Commit Graph

18 Commits

Author SHA1 Message Date
shreyas-goenka 28b39cd3f7
Make bundle JSON schema modular with `$defs` (#1700)
## Changes
This PR makes sweeping changes to the way we generate and test the
bundle JSON schema. The main benefits are:

1. More modular JSON schema. Every definition in the schema now is one
level deep and points to references instead of inlining the entire
schema for a field. This unblocks PyDABs from taking a dependency on the
JSON schema.

2. Generate the JSON schema during CLI code generation. Directly stream
it instead of computing it at runtime whenever a user calls `databricks
bundle schema`. This is nice because we no longer need to embed a
partial OpenAPI spec in the CLI. Down the line, we can add a `Schema()`
method to every struct in the Databricks Go SDK and remove the
dependency on the OpenAPI spec altogether. It'll become more important
once we decouple Go SDK structs and methods from the underlying APIs.

# SOURCE EXCERPT

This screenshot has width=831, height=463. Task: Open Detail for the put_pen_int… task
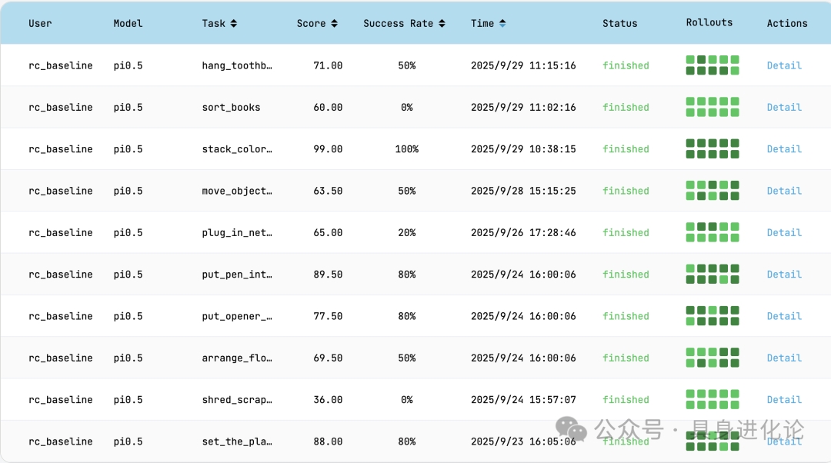point(784,275)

# SHORT TASK A
Print the part of the commit message starting with "1. More modular" and going on through "the underlying APIs.".
# SHORT TASK B
According to the commit message, how many levels deep is every definition in the schema now?
# SHORT TASK C
Could you pick up the commit message about the bundle JSON schema and continue it from its last sentence?

# EXERCISE OUTPUT A
1. More modular JSON schema. Every definition in the schema now is one
level deep and points to references instead of inlining the entire
schema for a field. This unblocks PyDABs from taking a dependency on the
JSON schema.

2. Generate the JSON schema during CLI code generation. Directly stream
it instead of computing it at runtime whenever a user calls `databricks
bundle schema`. This is nice because we no longer need to embed a
partial OpenAPI spec in the CLI. Down the line, we can add a `Schema()`
method to every struct in the Databricks Go SDK and remove the
dependency on the OpenAPI spec altogether. It'll become more important
once we decouple Go SDK structs and methods from the underlying APIs.

# EXERCISE OUTPUT B
One level deep.

# EXERCISE OUTPUT C
3. Add enum values for Go SDK fields in the JSON schema. Better
autocompletion and validation for these fields. As a follow-up, we can
add enum values for non-Go SDK enums as well (created internal ticket to
track).

4. Use "packageName.structName" as a key to read JSON schemas from the
OpenAPI spec for Go SDK structs. Before, we would use an unrolled
presentation of the JSON schema (stored in `bundle_descriptions.json`),
which was complex to parse and include in the final JSON schema output.
This also means loading values from the OpenAPI spec for `target` schema
works automatically and no longer needs custom code.
5. Support recursive types (eg: `for_each_task`). With us now using
$refs everywhere it's trivial to support.
6. Using complex variables would be invalid according to the schema
generated before this PR. Now that bug is fixed. In the future adding
more custom rules will be easier as well due to the single level nature
of the JSON schema.


Since this is a complete change of approach in how we generate the JSON
schema, there are a few (very minor) regressions worth calling out.
1. We'll lose a few custom descriptions for non Go SDK structs that were
a part of `bundle_descriptions.json`. Support for those can be added in
the future as a followup.
2. Since now the final JSON schema is a static artefact, we lose some
lead time for the signal that JSON schema integration tests are failing.
It's okay though since we have a lot of coverage via the existing unit
tests.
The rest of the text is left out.